Review: Solondz is certainly talented, but his misanthropy knows no bounds. Pretentious and ugly but never boring or uninteresting, "Happiness" has its merits, as well as considerable faults. See for yourself.

Rating: 5 stars
Summary: In the U.S., there is no Logos.
Review: What is normal? Is it the accepted suburban middle-class and its offspring? There is no definition for normal, not one physical and realistic. It is a boring ideal, an amalgam of plain characteristics. And yet so many consider normalcy an achievement when it is only contentment that they desire.

The characters in Happiness may desire contentment, but it's not of a normal type. There is no attempt to make them appear normal; why should there be? They are animalistic, absurd, hilarious, but not exagerrated. They are sincere, and their sincerity is frightening. They are frightened; they are sad; they fear themselves, what they are and represent: loneliness, immorality (or perhaps amorality), discontentment, doubt, and a society approaching contentment. They fill no molds, even in their tragic flaws. Though they are self-destructive, they are original. Though they are original, they should not be completely foreign to us. Their flaws are not their fault; their flaws are internal. Because they lack some sense of self-realization, they lack some sense of reason. But is reason natural and innate? Is prudence innate? Plato said that reason came through knowledge or death, but knowledge is infinite, disciplined, and difficult. Without knowledge what is there? Desire.

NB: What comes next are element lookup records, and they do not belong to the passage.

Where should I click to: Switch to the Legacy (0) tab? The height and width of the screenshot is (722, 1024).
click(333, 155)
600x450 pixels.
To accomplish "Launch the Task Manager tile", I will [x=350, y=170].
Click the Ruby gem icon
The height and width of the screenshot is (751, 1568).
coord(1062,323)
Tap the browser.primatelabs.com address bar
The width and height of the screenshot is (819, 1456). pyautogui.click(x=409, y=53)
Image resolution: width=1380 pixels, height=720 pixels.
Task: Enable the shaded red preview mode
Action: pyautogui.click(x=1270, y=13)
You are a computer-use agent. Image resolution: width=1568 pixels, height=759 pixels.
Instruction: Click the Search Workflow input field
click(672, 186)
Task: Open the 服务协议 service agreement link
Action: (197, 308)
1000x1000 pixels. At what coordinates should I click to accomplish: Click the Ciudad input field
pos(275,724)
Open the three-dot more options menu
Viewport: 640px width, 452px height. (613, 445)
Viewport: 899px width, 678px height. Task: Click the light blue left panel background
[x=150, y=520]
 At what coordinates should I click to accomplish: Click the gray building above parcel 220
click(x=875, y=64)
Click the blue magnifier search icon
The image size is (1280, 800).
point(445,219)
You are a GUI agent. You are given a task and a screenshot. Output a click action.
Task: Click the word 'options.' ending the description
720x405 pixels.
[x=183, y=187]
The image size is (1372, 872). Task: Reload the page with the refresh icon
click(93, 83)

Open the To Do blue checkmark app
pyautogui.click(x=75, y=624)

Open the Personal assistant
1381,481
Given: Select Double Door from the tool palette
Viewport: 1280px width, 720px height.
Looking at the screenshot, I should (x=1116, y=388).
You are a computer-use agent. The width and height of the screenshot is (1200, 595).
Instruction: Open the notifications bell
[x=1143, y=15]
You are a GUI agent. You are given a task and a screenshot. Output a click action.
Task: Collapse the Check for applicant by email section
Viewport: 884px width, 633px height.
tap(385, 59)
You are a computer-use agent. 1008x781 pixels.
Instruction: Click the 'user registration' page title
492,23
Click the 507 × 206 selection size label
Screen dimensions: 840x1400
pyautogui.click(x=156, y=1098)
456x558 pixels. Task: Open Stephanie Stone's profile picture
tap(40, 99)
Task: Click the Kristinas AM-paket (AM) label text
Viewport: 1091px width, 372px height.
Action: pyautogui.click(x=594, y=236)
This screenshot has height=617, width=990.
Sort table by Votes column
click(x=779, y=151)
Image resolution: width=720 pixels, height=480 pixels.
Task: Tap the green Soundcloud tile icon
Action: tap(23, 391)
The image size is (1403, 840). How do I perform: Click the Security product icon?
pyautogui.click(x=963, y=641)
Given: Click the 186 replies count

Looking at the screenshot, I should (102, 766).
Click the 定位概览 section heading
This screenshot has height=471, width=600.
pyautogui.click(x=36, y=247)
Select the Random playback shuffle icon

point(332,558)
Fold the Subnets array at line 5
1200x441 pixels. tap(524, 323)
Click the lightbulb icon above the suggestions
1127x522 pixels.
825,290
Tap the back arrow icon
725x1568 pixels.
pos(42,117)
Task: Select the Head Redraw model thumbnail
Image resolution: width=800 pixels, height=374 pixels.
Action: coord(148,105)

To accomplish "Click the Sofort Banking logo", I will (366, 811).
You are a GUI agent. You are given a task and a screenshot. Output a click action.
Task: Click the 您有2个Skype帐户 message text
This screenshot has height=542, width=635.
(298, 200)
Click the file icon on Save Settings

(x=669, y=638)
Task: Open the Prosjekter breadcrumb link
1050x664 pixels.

Confusion. Certainly not apathy. And not answers.

Rating: 5 stars
Summary: A dark, bitter, comic masterpiece
Review: Happiness is clearly Solondz's best film. A sprawling, multilayered epic (call it the "Short Cuts" of severe dysfunction), Happiness forces the viewer to see the humanity and longings that exist within us all in the most loathsome characters. Philip Seymour Hoffman's work is expecially impressive. The film shows us what life is like when we close the door and think no one is looking. It shows human beings on their basest levels, longing for that vague, elusive concept happiness. Solondz's assured direction puts him in the league with Paul Thomas Anderson. A masterpiece.